Caregiver burnout is characterized by the feeling of professional insufficiency and being overwhelmed. Many caregivers may also experience emotional and physical exhaustion and depersonalization from the prolonged and demanding nature of caring for others. Whether it’s caring for someone who has reached their senior years, a family member who is chronically ill, or people with disabilities or cognitive disabilities, all-too-often caregivers feel exhausted and overwhelmed, which may lead them to sacrifice their own wellbeing.

Caregiving can be rewarding. National data shows 90% of individuals enjoy it. However, 85% of those don’t have a break, and 20% report they’re depressed from caregiving on top of working a 40-hour a week job. 

April Reed is the Vice President of Advocacy and Designated Legislative Lobbyist at Ability360.

Recognizing the Symptoms of Caregiver Burnout

Caregiver burnout isn’t just about feeling tired or overwhelmed temporarily. It’s a deeper, more pervasive issue with profound impact on both the caregiver and the recipient of their care. Burnout can show up in different ways. Emotional burnout comes with anxiety, sadness, irritability, resentment or bitterness. Some caregivers may begin to feel disconnected with others, isolating and disengaging themselves. 

Constant expectations, overwhelming to-do lists, inability to finish tasks, and lack of sleep can cause physical exhaustion. This may also lead to a lack of self-care, where caregivers begin to neglect their own health needs. An increased level of stress is prominent, too. Caregivers may find themselves worrying constantly. They may also feel a higher degree of responsibility. The unpredictability of caregiving can lead to chronic stress, which impacts both mental and physical health. Research shows 23% of family caregivers report that caregiving has negatively affected their physical health. 

Potential signs of caregiver burnout:

  • Unhealthy eating patterns
  • Weight gain or weight loss
  • Poor sleep quality
  • Feeling tired all day, every day
  • Feeling down or unhappy
  • Neglecting physical symptoms such as headaches or body aches

Caregiver Burnout is a Common Yet, Preventable Issue

Caregivers may consider reaching out to friends, family, and support groups to share their experiences with others who can provide emotional relief.
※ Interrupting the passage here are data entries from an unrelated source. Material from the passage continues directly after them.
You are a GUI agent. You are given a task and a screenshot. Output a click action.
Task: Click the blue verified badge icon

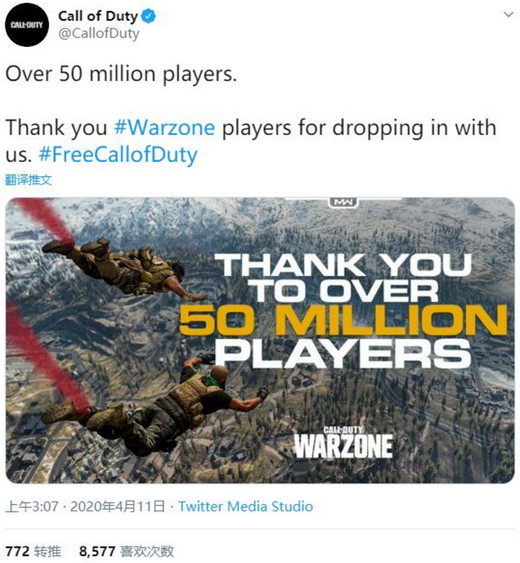click(148, 17)
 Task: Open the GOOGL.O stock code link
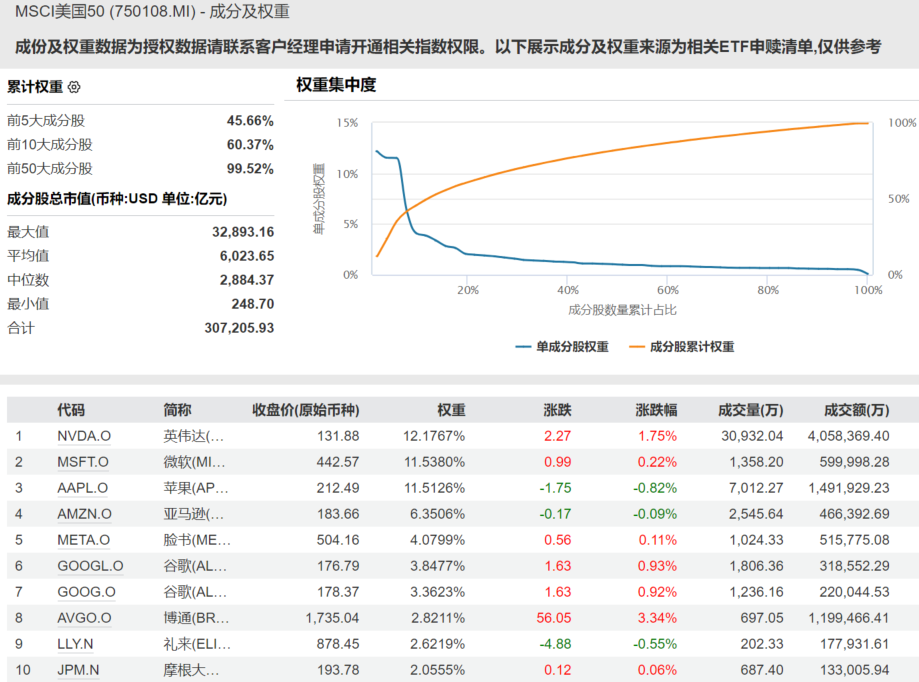[x=90, y=566]

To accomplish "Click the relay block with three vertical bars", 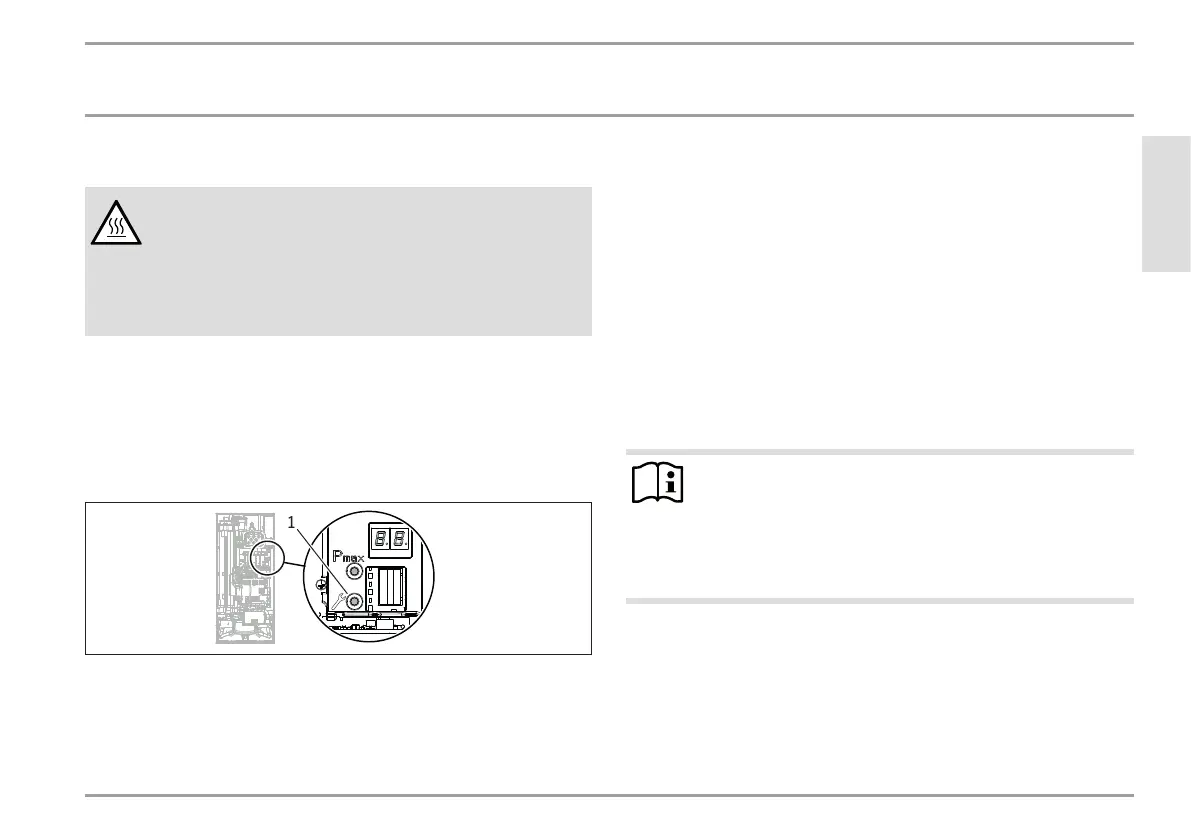I will click(x=392, y=588).
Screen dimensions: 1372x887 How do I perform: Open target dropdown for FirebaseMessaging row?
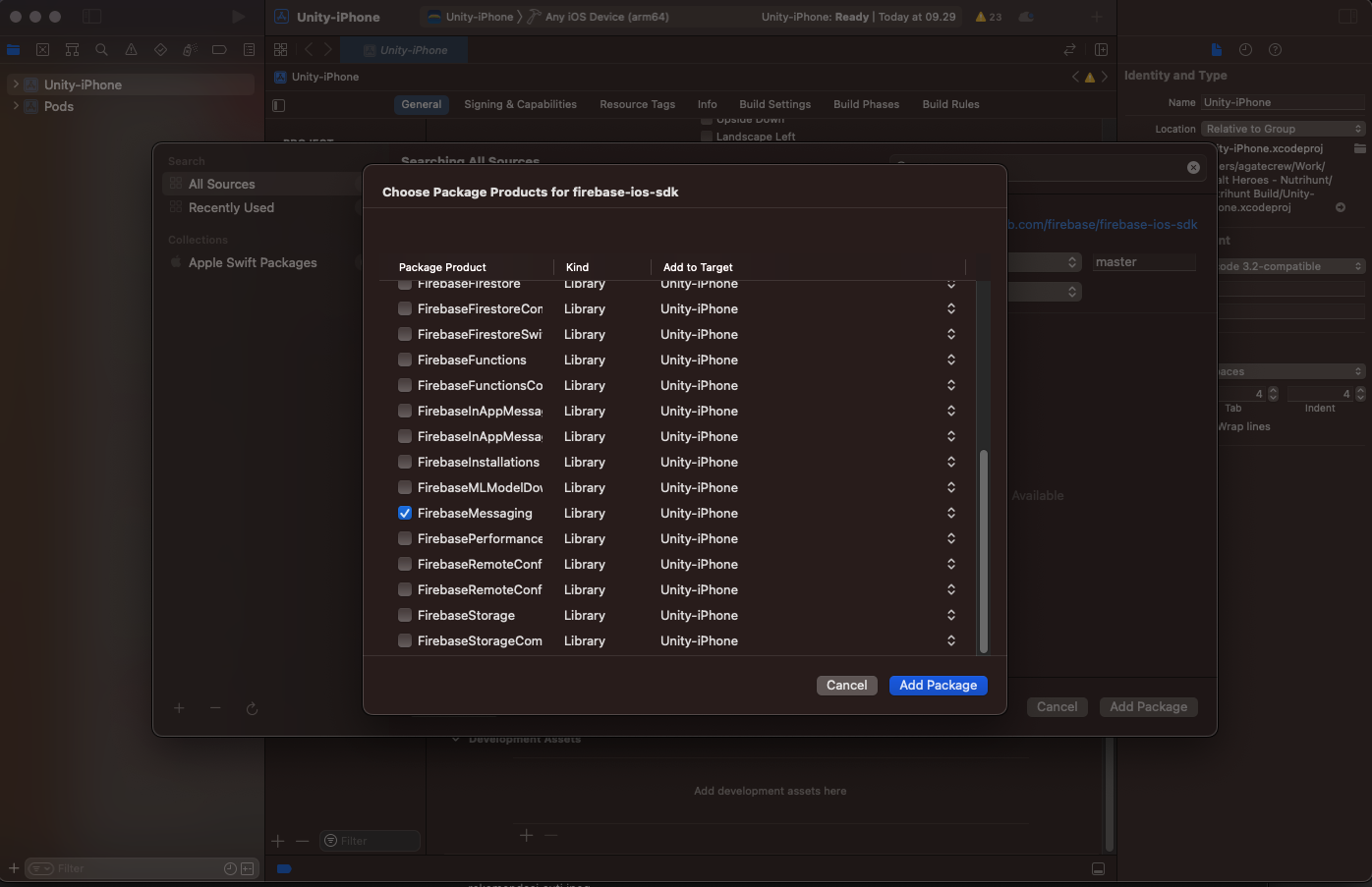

They may also benefit from setting realistic goals, focusing on essential tasks, and understanding that not everything can be done perfectly. 

Caregivers facing burnout need to prioritize their own well-being to continue providing effective care. Here are several strategies they can use:

  • Take Regular Breaks: Take short breaks throughout the day to rest and recharge. For extended breaks plan regular days off and vacations, if possible. 
  • Seek Support: Join caregiver support groups to share experiences and gain emotional support. Consider speaking with a therapist or counselor specializing in caregiver stress.
  • Establish a Routine: Create a consistent daily routine to help manage time and reduce stress. Include time for personal activities such as hobbies, exercise, and relaxation.
  • Practice Mindfulness and Relaxation Techniques:  Incorporate mindfulness practices, meditation, or yoga to help reduce stress. Practice deep breathing exercises to manage anxiety and stress.
  • Maintain Physical Health: Engage in regular physical activity, even if it’s just a short walk. Eat a balanced diet to maintain energy levels. Ensure you are getting enough sleep each night.
  • Set Boundaries: Set aside personal time where you are not involved in caregiving tasks. 
  • Stay Connected: Maintain social connections with friends and family. Engage in community activities or hobbies that provide joy and fulfillment.
  • Educate Yourself: Utilize resources and training available for caregivers to make the job easier and more manageable. Stay informed about the specific needs of the person you’re caring for.
  • Focus on What You Can Control: Accept that you can’t control everything and focus on what you can manage. Practice positive thinking and gratitude to shift focus away from stressors.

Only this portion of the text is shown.